Yıldırım, iki yıl önce 1200 lira olan kirasını ev sahibinin 5 bin liraya çıkartmak istediğini, yüzde yüz artırarak 2400 lira ödediğini, daha sonra 2400 lirayı yüzde yüz artırarak 5000 lira ödediğini belirtti. Ev sahibinin 5 bin liralık kirayı 15 bin liraya yükseltmek istemesini kabul etmediği için dava sürecinin başladığını belirtti. Yıldırım, bu senenin aile yılı olduğunu belirterek, “Bu durum aileleri etkileyecektir ve boşanmalara kadar götürecektir. Eğer insan geçinemeyecek durumda olursa bunların hepsi aileye zarar verir.” dedi. Orhan Yıldırım basın mensuplarına yaptığı açıklamada “Haksızlığa uğradığımı düşünüyorum” dedi. Davanın iki yıldır sürdüğünü, mahkeme sürecinde bilirkişiye itirazlarım, dairedeki eksikliklere itirazlarım nedeniyle uzadığını belirten Yıldırım, “kiracı-ev sahibi anlaşmazlığı olmamasına rağmen sadece kızının paraya fazla tamah etmesi sebebiyle dava sürecimiz devam etti. Daha sonra keşif yapıldı. Bina çevresindeki diğer binalardaki kiracıların kira ücreti düşük olmasına rağmen bilirkişi yüksek göstermiştir. 12-13 bin lira civarında ilk yazılar gelmiştir. Tekrar itiraz dilekçemi yazdığımda 8 bin 156 lira olarak belirlemişlerdir. Mahkeme olumsuzlukları dikkate almadan bilirkişinin yapmış olduğu sadece binanın konumu açısından değerlendirme verdiğini beyan etmiştir. Benim bu beyana karşı çıkmama rağmen mahkeme 8 bin olarak belirlemiştir.

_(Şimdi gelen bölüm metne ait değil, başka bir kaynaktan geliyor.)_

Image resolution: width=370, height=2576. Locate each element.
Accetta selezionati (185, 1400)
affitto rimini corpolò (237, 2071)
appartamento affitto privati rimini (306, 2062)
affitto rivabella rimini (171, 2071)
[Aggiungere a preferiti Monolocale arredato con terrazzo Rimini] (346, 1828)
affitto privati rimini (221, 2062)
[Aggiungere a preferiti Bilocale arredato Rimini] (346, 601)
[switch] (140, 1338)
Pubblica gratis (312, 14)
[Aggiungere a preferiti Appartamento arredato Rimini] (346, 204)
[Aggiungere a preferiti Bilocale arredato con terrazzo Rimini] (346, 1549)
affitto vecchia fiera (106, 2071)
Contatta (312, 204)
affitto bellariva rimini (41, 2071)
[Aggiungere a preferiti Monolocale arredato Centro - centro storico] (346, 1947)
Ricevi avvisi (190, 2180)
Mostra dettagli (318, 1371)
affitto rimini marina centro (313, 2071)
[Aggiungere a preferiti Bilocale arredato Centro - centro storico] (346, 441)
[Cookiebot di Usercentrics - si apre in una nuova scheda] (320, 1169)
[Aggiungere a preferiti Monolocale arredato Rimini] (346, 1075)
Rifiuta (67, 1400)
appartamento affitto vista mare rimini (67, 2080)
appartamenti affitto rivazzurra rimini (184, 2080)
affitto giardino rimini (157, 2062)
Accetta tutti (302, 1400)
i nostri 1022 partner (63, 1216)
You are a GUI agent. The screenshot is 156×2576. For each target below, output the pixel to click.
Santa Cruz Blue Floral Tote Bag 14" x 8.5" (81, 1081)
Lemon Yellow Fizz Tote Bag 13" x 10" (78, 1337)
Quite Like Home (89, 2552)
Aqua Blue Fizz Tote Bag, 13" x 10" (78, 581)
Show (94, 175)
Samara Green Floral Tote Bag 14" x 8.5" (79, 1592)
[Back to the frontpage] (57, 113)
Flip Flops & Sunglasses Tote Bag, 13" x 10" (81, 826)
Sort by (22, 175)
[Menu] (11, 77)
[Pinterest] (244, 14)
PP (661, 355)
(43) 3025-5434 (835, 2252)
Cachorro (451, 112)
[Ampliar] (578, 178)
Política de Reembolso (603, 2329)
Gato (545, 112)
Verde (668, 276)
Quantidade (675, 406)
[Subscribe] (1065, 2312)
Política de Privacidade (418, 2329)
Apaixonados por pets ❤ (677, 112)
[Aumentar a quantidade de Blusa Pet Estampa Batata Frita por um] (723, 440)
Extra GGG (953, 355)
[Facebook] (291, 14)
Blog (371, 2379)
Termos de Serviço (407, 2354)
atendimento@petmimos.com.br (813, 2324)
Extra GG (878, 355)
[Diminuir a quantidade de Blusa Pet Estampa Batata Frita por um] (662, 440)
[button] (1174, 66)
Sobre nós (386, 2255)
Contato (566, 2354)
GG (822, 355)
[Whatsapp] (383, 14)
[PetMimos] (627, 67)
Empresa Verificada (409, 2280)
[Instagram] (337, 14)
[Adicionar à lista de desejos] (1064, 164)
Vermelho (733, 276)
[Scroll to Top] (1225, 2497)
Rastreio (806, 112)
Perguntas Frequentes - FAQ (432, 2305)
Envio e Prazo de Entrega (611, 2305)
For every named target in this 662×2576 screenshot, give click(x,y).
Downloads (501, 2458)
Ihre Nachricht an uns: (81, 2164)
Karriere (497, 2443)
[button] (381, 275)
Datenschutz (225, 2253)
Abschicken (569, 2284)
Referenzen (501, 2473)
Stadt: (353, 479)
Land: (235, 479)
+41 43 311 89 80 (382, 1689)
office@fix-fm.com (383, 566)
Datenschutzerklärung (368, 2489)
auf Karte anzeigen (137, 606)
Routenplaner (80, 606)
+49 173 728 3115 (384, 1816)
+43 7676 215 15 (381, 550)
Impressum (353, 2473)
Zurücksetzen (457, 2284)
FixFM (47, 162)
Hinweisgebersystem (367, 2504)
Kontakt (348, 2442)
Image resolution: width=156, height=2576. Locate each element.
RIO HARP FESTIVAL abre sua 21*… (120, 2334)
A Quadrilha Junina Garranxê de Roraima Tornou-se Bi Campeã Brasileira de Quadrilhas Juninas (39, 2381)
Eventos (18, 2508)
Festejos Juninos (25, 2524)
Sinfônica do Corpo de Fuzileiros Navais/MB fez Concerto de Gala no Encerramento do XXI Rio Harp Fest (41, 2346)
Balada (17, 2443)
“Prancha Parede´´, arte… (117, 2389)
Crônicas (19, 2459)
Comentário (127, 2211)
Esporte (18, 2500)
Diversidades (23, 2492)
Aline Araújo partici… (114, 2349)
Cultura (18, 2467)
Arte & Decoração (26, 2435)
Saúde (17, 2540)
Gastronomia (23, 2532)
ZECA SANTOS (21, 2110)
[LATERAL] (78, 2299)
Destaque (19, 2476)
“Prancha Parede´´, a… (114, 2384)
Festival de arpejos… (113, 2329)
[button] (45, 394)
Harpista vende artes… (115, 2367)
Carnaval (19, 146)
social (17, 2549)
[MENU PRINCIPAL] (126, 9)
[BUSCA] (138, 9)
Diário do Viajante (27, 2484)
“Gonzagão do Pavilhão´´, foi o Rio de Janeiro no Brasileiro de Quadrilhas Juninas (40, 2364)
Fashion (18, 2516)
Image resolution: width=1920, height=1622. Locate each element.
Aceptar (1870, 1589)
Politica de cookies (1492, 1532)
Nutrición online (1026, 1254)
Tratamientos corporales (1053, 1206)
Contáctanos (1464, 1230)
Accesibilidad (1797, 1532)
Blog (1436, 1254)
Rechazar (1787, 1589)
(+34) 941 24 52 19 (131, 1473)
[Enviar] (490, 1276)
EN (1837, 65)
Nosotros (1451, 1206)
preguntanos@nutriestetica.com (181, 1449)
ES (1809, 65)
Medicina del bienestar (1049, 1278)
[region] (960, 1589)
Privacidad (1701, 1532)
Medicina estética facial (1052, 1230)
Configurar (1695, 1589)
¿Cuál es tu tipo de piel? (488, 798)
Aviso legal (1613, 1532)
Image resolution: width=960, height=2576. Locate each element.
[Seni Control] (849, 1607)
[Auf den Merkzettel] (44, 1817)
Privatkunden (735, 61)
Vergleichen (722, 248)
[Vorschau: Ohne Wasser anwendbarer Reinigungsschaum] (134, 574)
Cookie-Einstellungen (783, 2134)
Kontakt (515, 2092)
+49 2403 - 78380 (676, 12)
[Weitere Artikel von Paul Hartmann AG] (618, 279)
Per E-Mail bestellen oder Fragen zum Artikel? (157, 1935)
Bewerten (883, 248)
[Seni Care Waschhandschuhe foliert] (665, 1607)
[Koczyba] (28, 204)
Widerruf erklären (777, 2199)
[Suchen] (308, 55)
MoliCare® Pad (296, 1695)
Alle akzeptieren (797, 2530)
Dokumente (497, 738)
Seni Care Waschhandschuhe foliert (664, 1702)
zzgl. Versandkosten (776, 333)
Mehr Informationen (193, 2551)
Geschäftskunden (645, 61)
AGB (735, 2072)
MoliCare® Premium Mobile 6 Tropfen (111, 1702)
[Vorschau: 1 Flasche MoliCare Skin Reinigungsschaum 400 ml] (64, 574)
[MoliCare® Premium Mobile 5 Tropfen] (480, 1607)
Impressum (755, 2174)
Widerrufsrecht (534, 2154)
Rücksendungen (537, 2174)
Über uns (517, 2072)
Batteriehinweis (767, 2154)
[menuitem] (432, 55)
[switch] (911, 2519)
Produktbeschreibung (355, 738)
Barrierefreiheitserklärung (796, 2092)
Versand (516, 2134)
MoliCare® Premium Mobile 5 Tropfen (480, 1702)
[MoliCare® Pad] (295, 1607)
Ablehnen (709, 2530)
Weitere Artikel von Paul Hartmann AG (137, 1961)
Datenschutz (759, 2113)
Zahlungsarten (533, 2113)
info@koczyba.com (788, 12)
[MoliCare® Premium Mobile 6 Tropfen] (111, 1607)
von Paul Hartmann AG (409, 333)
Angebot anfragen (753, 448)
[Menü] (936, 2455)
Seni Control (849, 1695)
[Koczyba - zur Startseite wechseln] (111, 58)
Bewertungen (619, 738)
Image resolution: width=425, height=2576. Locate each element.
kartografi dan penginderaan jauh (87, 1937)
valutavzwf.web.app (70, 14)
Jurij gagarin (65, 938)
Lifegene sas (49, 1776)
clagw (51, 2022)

Bu yüksek bir meblağdır. Ben artış oranlarımı yüzde 100 yapmama rağmen mahkeme dikkate almamıştır.” ifadelerine yer verdi.
Yıldırım açıklamalarına şu ifadelerle devam etti:
“Cumhurbaşkanı’nın söylediği, beyan ettiği aile yılı olması sebebiyle bu durum aileleri etkileyecektir ve boşanmalara kadar götürecektir. Ben o dairede 6 senedir oturuyorum. 5 yılı geçince kira tespit davası açtılar. Kendilerine devletin belirlediği her oranda zammımı yaptığım, zamanında ödemelerimi yaptığım halde bunların hiç birisi dikkate alınmamıştır. Ev sahibinin kızının istekleri doğrultusunda bir fiyat çıkarılmıştır. Bu da emekli olduğum için maaşımı oldukça zedelemektedir. Kaldı ki şunu düşünmemiz gerekiyor. “Cumhurbaşkanı’nın söylediği, beyan ettiği aile yılı olması sebebiyle bu durum aileleri etkileyecektir ve boşanmalara kadar götürecektir. Eğer insan geçinemeyecek durumda olursa bunların hepsi aileye zarar verir. Ben kiramın hukuka göre belirlenmesini istiyorum bilirkişiye göre değil. Gerekçeli kararı bekliyorum. Hukuki mücadeleme devam edeceğim. Daha olmazsa açlık grevine başlayacağım, eğer sağ kalırsak buradan Adalet Bakanlığı’na bisikletle gidip gerekli açıklamaları yapacağım. Daha önce 7 günde Antalya’dan Ankara’ya vardım bisikletle. Oğlumla ilgili başka bir davadan ötürü. Adalet herkese lazım.”